Understanding the Dynamics of Intimate Partner Violence and Coercive Control

In 2018, Rachel Louise Snyder wrote, No Visible Bruises: What We Don’t Know about Domestic Violence Can Kill Us. This book is a “seminal and breathtaking account of why home is the most dangerous place for a woman.” according to Eve Ensler’s review.  It is a powerful read that shines a spotlight on the complexity of domestic violence.  Researchers and advocates have expanded the definition beyond physical violence to include domestic abuse and coercive control.  Domestic abuse includes: physical abuse, sexual abuse, emotional abuse, financial abuse, technological abuse and legal abuse.  At its core, it is all about power and control.

Approximately 1 in 4 adult women and 1 in 7 adult men report having experienced severe physical violence from an intimate partner in their lifetime, according to the U.S. Centers for Disease Control and Prevention. In addition, 16% of women and 7% of men have experienced sexual violence from an intimate partner. The World Health Organization deems it a global epidemic.  Some of these individuals may come in for therapy to understand more about the issues they are dealing with in their relationships with others and in how they view themselves.

As therapists, it is our duty and responsibility to understand the dynamics of domestic abuse/coercive control and provide a safe space for individuals to begin to explore the dynamics of their relationship and how it has affected them.
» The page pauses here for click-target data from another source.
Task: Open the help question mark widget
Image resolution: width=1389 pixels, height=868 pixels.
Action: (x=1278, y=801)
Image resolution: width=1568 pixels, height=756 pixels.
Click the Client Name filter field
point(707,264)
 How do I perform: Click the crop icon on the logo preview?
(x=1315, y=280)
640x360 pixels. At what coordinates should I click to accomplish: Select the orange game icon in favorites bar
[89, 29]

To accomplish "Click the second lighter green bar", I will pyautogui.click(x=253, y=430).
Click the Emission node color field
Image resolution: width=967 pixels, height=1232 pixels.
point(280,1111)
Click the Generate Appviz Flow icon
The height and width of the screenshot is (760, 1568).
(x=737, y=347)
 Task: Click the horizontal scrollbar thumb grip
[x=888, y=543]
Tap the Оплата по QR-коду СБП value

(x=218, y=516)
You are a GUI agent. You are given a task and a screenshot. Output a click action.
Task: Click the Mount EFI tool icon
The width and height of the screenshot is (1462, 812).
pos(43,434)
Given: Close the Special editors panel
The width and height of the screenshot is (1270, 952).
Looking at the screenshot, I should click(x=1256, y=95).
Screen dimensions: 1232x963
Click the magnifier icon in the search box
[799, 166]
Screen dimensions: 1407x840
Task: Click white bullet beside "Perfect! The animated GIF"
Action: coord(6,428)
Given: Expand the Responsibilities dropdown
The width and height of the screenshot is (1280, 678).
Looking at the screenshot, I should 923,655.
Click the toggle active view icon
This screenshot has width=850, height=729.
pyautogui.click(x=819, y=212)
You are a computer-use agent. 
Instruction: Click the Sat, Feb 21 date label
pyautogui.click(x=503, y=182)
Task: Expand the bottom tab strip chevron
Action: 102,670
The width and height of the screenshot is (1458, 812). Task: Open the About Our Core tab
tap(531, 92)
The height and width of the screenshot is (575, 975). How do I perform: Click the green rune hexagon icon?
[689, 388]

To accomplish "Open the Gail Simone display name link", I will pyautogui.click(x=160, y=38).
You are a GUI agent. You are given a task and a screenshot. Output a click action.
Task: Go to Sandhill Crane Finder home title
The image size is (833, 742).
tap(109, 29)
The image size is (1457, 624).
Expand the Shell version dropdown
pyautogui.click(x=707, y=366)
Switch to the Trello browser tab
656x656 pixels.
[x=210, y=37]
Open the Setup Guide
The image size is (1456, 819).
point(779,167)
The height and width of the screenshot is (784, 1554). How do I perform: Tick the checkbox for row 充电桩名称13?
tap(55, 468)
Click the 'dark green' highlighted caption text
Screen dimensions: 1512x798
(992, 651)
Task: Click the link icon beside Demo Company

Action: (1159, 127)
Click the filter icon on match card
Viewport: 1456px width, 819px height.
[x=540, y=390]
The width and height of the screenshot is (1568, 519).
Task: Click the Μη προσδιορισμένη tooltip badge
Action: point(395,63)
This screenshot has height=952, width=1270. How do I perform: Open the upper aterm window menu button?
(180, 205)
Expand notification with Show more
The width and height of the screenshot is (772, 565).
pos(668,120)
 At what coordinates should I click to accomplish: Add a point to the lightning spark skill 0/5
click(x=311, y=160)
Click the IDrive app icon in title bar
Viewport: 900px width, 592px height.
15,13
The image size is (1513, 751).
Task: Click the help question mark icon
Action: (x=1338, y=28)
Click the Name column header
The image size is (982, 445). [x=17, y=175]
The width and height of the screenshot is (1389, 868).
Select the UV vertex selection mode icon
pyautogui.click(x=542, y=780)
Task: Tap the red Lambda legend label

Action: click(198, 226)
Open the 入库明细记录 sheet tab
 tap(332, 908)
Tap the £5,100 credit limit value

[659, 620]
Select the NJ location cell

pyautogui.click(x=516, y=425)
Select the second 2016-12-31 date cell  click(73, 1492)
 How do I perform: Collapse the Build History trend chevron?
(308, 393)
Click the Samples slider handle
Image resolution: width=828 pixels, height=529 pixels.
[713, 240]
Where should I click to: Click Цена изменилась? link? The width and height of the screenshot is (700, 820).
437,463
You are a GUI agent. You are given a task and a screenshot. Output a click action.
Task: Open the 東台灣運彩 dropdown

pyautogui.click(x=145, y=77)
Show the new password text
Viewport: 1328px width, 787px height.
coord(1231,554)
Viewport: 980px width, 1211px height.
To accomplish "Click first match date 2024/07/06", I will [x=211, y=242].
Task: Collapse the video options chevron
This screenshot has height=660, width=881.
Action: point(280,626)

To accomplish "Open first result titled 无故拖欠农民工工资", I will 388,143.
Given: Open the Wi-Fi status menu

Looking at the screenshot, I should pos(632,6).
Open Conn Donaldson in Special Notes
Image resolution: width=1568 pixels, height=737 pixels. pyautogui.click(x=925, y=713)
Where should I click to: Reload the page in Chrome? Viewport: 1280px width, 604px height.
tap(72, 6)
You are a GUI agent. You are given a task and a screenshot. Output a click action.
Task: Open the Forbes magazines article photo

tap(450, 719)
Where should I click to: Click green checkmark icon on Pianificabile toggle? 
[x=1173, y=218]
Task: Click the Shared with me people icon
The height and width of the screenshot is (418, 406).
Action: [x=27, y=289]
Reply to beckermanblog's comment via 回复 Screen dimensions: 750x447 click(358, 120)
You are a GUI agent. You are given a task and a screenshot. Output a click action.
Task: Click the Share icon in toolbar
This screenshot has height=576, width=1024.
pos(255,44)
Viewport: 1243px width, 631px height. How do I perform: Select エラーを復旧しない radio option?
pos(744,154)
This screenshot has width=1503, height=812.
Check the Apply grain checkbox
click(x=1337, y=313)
One of the most important issues in working with individuals experiencing domestic abuse and coercive control is to recognize and understand the intense volatility and danger of the situation.  As therapists, it is our duty and responsibility to understand the dynamics of domestic abuse/coercive control and provide a safe space for individuals to begin to explore the dynamics of their relationship and how it has affected them.  Survivors of domestic abuse/coercive control make many adaptations to survive or to protect themselves or their children.  We must be mindful of what the individual can control within the relationship and what they cannot control.  To avoid re-traumatizing individuals, we must ensure they are never made to feel that they are in any way responsible for the abuse.  We must be cognizant of not pathologizing the adaptations they made to protect themselves and their children. 

It is important that we communicate that we believe them.  It is restorative and healing for the individual to hear that it wasn’t their fault and it is that it is not OK they are experiencing abuse.

Additionally, this is a person whose boundaries have been profoundly violated by a person that they loved and trusted.  They have not had a sense of safety and security.  We have to understand the effects of this violation of trust on the therapeutic relationship.